§ **Richiesta 1**:
Restituisci il passo dell'estratto sul Cascade Pass compreso tra "Sveglia presto e" e "sulle vette circostanti.", estremi inclusi.
§ **Richiesta 2**:
Riscrivi in forma più breve il paragrafo dell'estratto sul Cascade Pass che comincia con "Per cena torniamo", mantenendone i fatti principali.

======== Estratto

Sveglia presto e subito in macchina per raggiungere il punto di partenza del sentiero di oggi. Dovremmo percorrere parecchia strada sterrata prima di lasciare la nostra auto. Nel parcheggio ci sono molte auto, questo è infatti il punto di partenza di parecchie escursioni e ascese alpinistiche sulle vette circostanti.
Lasciata la nostra auto prendiamo il Cascade Pass Trail, sentiero che ci porterà sul Cascade Pass. Usciti dal folto del bosco il sentiero diventa molto panoramico, sullo sfondo si possono ammirare i ghiacciai dell’Eldorado Peak
La vista dal colle è spettacolare, visto che è ancora presto decidiamo di proseguire e prendiamo il sentiero che conduce ad un punto panoramico migliore del colle stesso. Con il binocolo riusciamo perfino a vedere le cordate di alpinisti che attraversano i ghiacciaio della Sahale Mountain.
Rispetto agli altri parchi ci sembra che la fauna qui scarseggi un tantino, a parte un cervo e i soliti scoiattolini di terra non abbiamo incontrato altro.
Per cena torniamo nello stesso ristorante della sera prima. Fortuna che io tengo tutte le ricevute della carta di credito perché una volta a casa, controllando l’estratto conto della carta, mi sono accorta che ci avevano addebitato 10$ in più. Ma visto che io ero in possesso di tutta la documentazione per dimostrare l’errore nell’estratto conto del mese successivo ci sono stati restituiti. Voglio pensare che sia stato un errore in buona fede e non un tentativo di fregarci.
Pernottamento: North Cascade Inn (44618 Highway 20, Concrete - WA) – 65$
Cena: North Cascade Inn (44618 State Route 20 – Concrete - WA) – 17,50$

Sabato 31 luglio 2004
Concrete – Mt Baker National Forest – Marysville (km 364)

================
======== Materiale

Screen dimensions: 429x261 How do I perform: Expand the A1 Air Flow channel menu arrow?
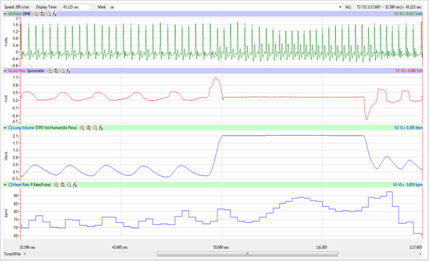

================

§ **Risposta completa 1**:
Sveglia presto e subito in macchina per raggiungere il punto di partenza del sentiero di oggi. Dovremmo percorrere parecchia strada sterrata prima di lasciare la nostra auto. Nel parcheggio ci sono molte auto, questo è infatti il punto di partenza di parecchie escursioni e ascese alpinistiche sulle vette circostanti.

§ **Risposta completa 2**:
Per cena torniamo nel ristorante della sera prima. A casa, controllando l'estratto conto della carta di credito, emerge un addebito di 10$ in più. Grazie alle ricevute conservate l'errore viene dimostrato, e la somma ci viene restituita nell'estratto conto del mese successivo. Si preferisce credere a un errore in buona fede e non a un tentativo di fregarci.